Under Connecticut law “a lobbyist is any person who either expends or agrees to expend, or receives or agrees to receive, $2,000 or more in a calendar year to communicate directly or to solicit others to communicate with any public official or their staff in the legislative or executive branch…”

According to the Connecticut Council for Education Reform (CCER)’s most recent official lobbying report, Villar only spent $370 worth of his time communicating with the Malloy Administration in November and $740 worth of his time in December.

At Villar’s salary, this amount would only cover a handful of hours, far fewer than Villar and Pryor and his staff would need to concoct this new scheme to allow the corporate lobbying group to provide services to Alliance District school systems.

If Villar and the Connecticut Council for Education Reform spent more time engaged in communicating with Pryor and his staff than they actually reported then they have violated Connecticut law.
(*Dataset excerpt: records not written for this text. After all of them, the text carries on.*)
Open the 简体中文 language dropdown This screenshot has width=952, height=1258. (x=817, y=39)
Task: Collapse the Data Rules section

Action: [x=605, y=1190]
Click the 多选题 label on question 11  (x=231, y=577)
In addition, as noted above, this week’s Alliance District Convening Meeting will also feature CCER’s Chief Operating Officer.  However this person isn’t even registered as a lobbyist which could be another ethics violation for both CCER and the individual.

Underlying this latest development is the fact that Commissioner Stefan Pryor has diverted millions of dollars in state funds to out-of-state consultants.
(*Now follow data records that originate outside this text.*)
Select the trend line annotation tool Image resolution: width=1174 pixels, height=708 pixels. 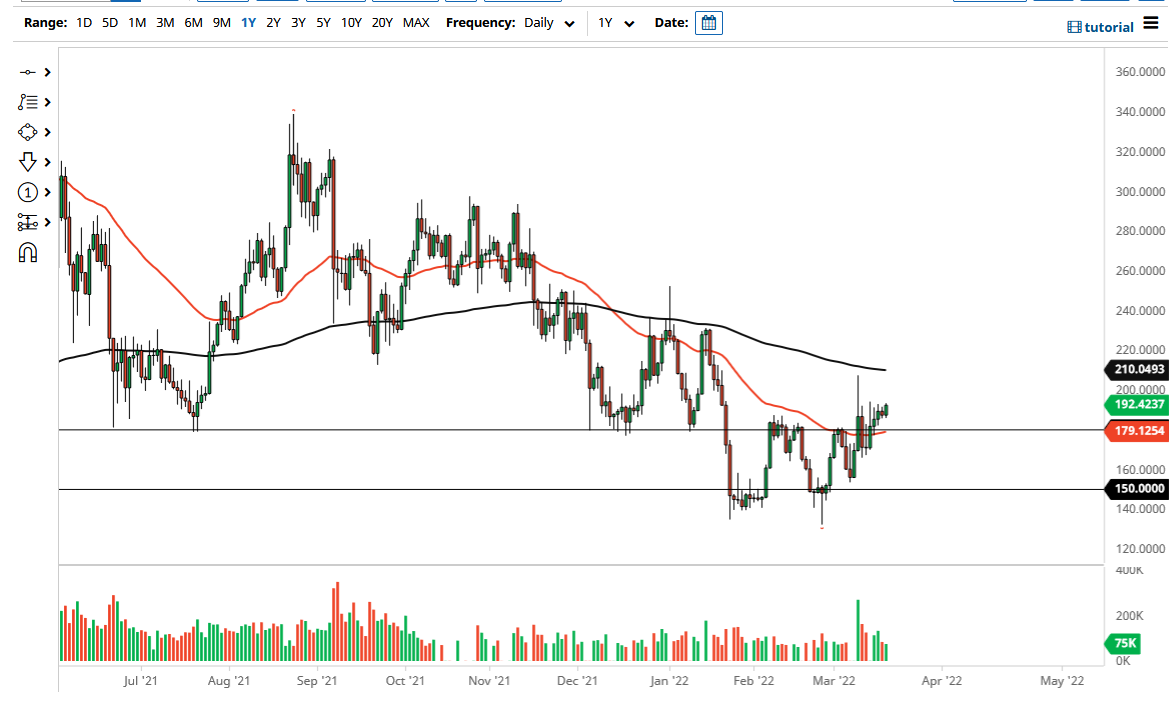coord(27,102)
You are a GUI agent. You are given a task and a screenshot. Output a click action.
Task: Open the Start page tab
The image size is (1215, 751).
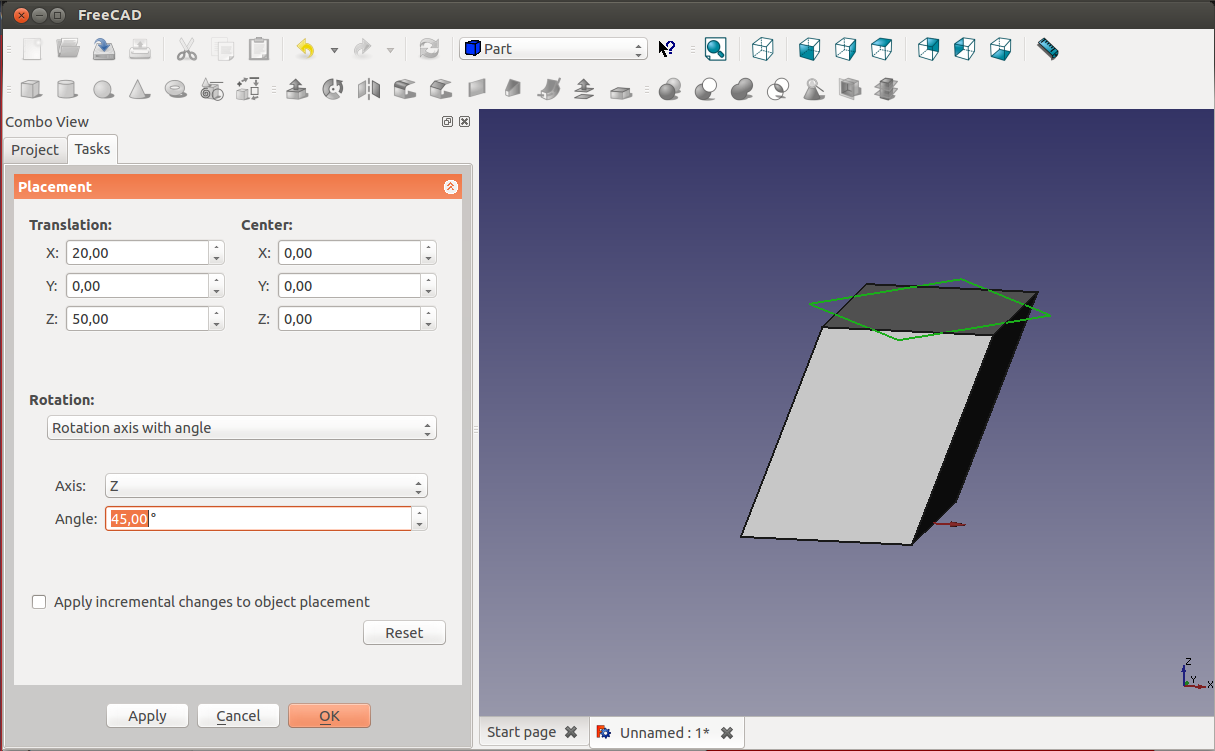point(521,732)
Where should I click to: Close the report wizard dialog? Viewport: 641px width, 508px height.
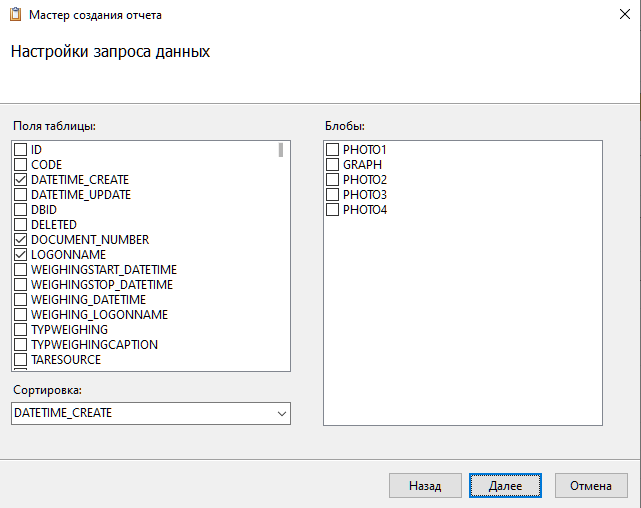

This week’s Alliance District meeting is a shocking reminder that taxpayer funds continue to flow out-of-state when there are plenty of qualified, talented and available education professionals right here in Connecticut.

Adding to that insult is the fact that Pryor is now handing State Department of Education responsibilities and operations over to a corporate education reform industry lobby group that may not even be following Connecticut law.

You can learn more about the Connecticut Council for Education Reform’s political agenda by going to their website:  Their Board of Directors includes:

Steve Simmons, Chairman
Chairman, Simmons/Patriot Media & Communications
Ramani Ayer, Vice-Chairman
Retired Chairman & CEO, The Hartford Insurance Company
Roxanne Coady, Secretary and Treasurer
President & Founder, RJ Julia Booksellers
Marna Borgstrom
President & CEO, Yale New Haven Hospital System
John Crawford
President, Strategem, LLC Lead Director of Board of Directors, Webster Bank
Mitchell Etess
CEO, Mohegan Tribal Gaming Authority
William Ginsberg
President & CEO, The Community Foundation of Greater New Haven
Kim Jeffery
Chairman, Nestle Waters North America
Ned Lamont
Founder & Chair, Campus TeleVideo
Brian MacLean
President & COO, The Travelers Companies, Inc.
Garrett Moran
President, Year Up
John Rathgeber
President & CEO, Connecticut Business & Industry Association
David Ring
Managing Director, Enterprise Banking, First Niagara
Peter Salovey
President, Yale University
Dudley Williams
Director of Corporate Citizenship & Diversity, GE Asset Management
  • Mary Gallucci

    Don’t forget to check out CCER’s staff: A certain Mr. Sugarman was hired at CCER last summer, after working for years for Our Piece of the Pie which, with little or no competition and with minimal public input, was awarded a contract to run a state charter school (their first school) in Windham, Connecticut for “over-age, under-credited” youth as an alternative high school. Whether such a school is necessary in Eastern Connecticut is a moot point, but it is the case that the state’s Special Master Steven Adamowski eliminated Windham High School’s in-house alternative program.So it looks like the lobbying efforts in favor of charter schools, privatization, and “reform” pay off.

  • HartfordPirates

    How…how is there not a single educator on the board? This strikes as an extremely creepy way for corporations to guarantee worker drones by controlling the education system from pre-k to job. Didn’t we all fight to get out of the company store??